Quote the listing below word for word, leaving out the pictures.
--
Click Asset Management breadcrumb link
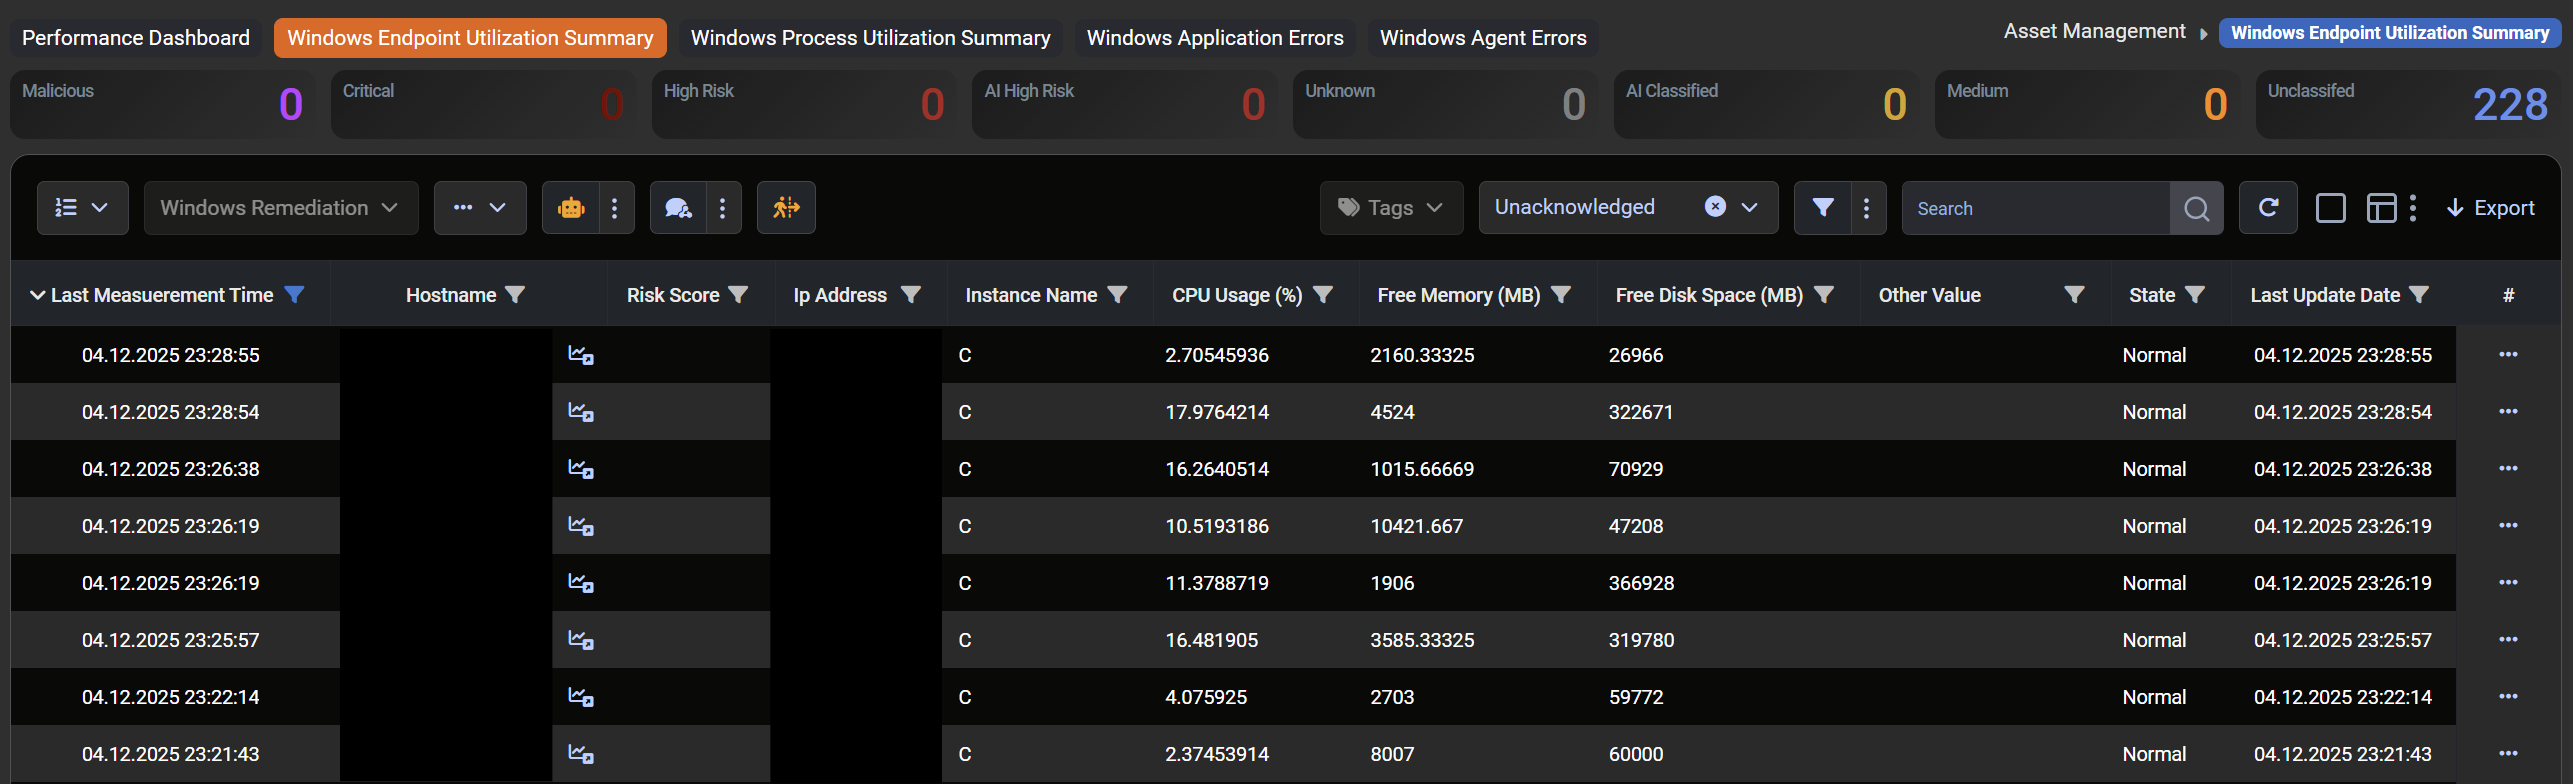2573x784 pixels. (x=2094, y=32)
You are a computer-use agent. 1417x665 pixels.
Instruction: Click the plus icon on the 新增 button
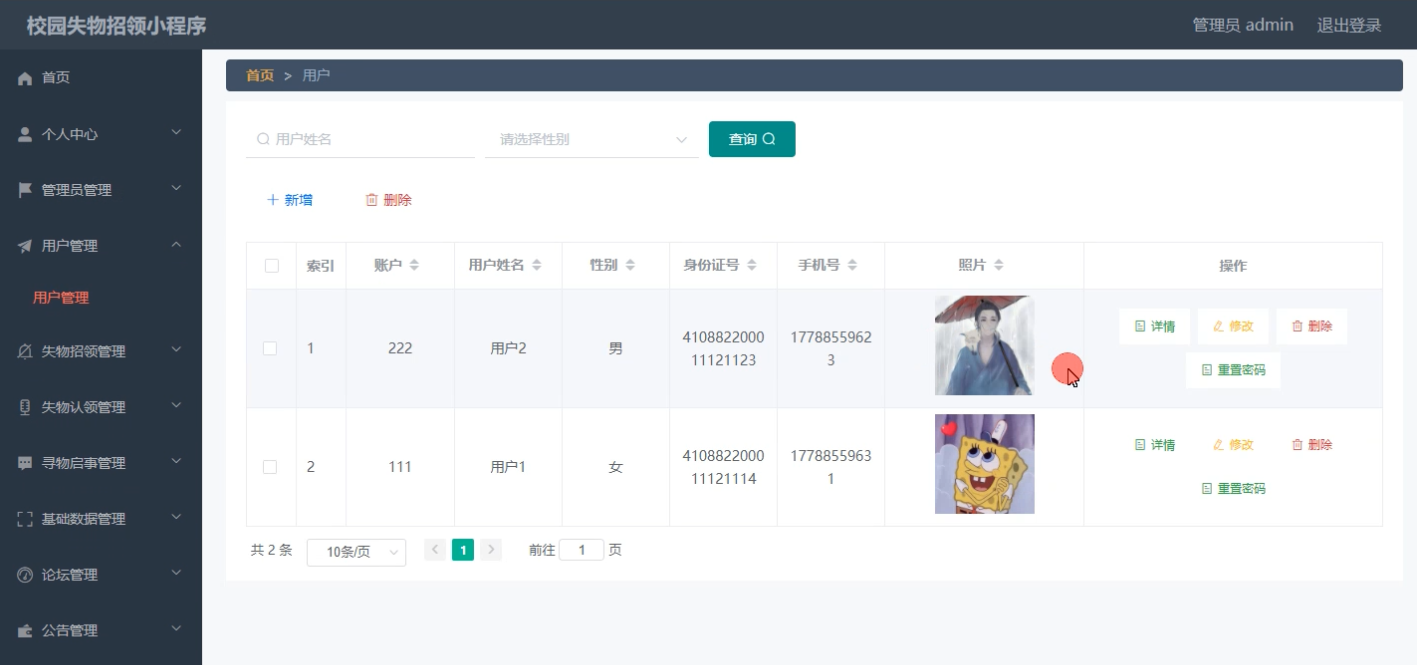click(270, 199)
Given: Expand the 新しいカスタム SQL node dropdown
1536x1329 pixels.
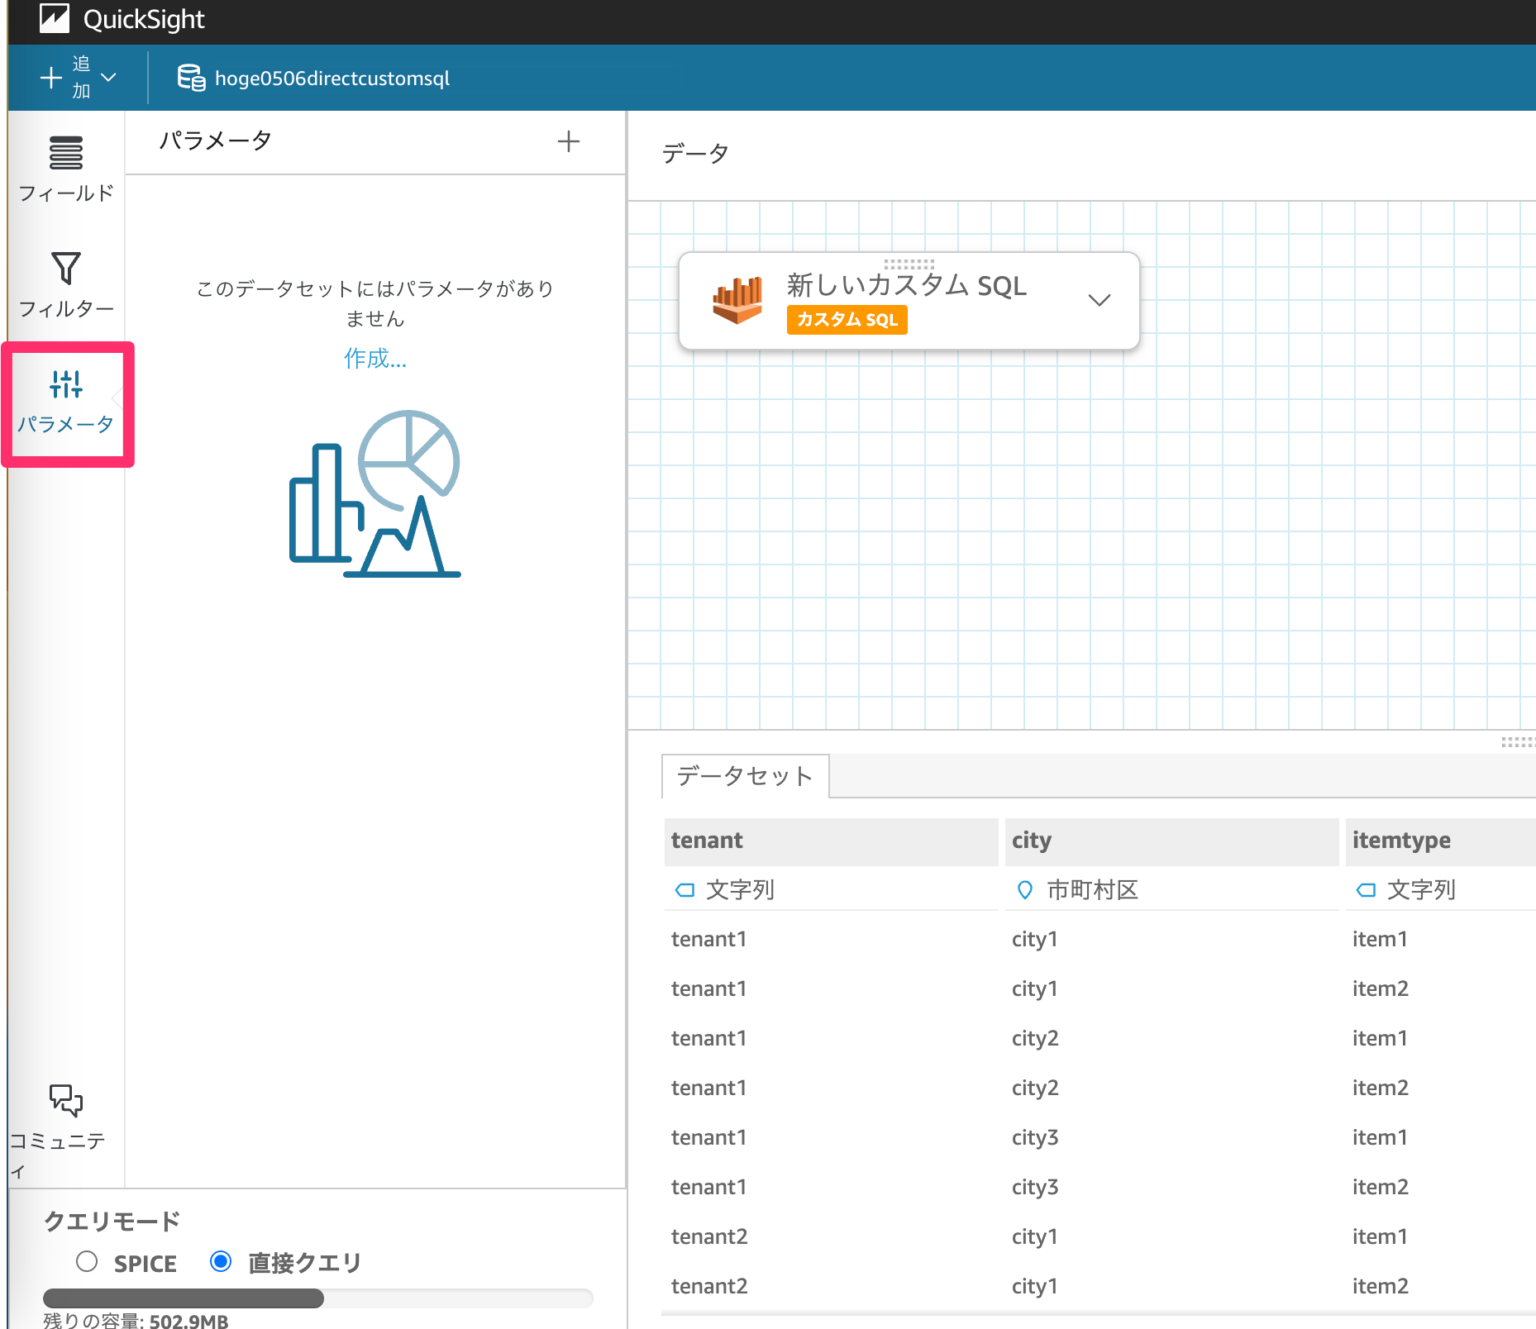Looking at the screenshot, I should 1099,300.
--
## RESULT OF THIS TASK:
Click Asset Management breadcrumb link
2573x784 pixels. (x=2094, y=32)
You are a computer-use agent. 1417x665 pixels.
Instruction: Click the plus icon on the 新增 button
click(270, 199)
Given: Expand the 新しいカスタム SQL node dropdown
1536x1329 pixels.
Looking at the screenshot, I should 1099,300.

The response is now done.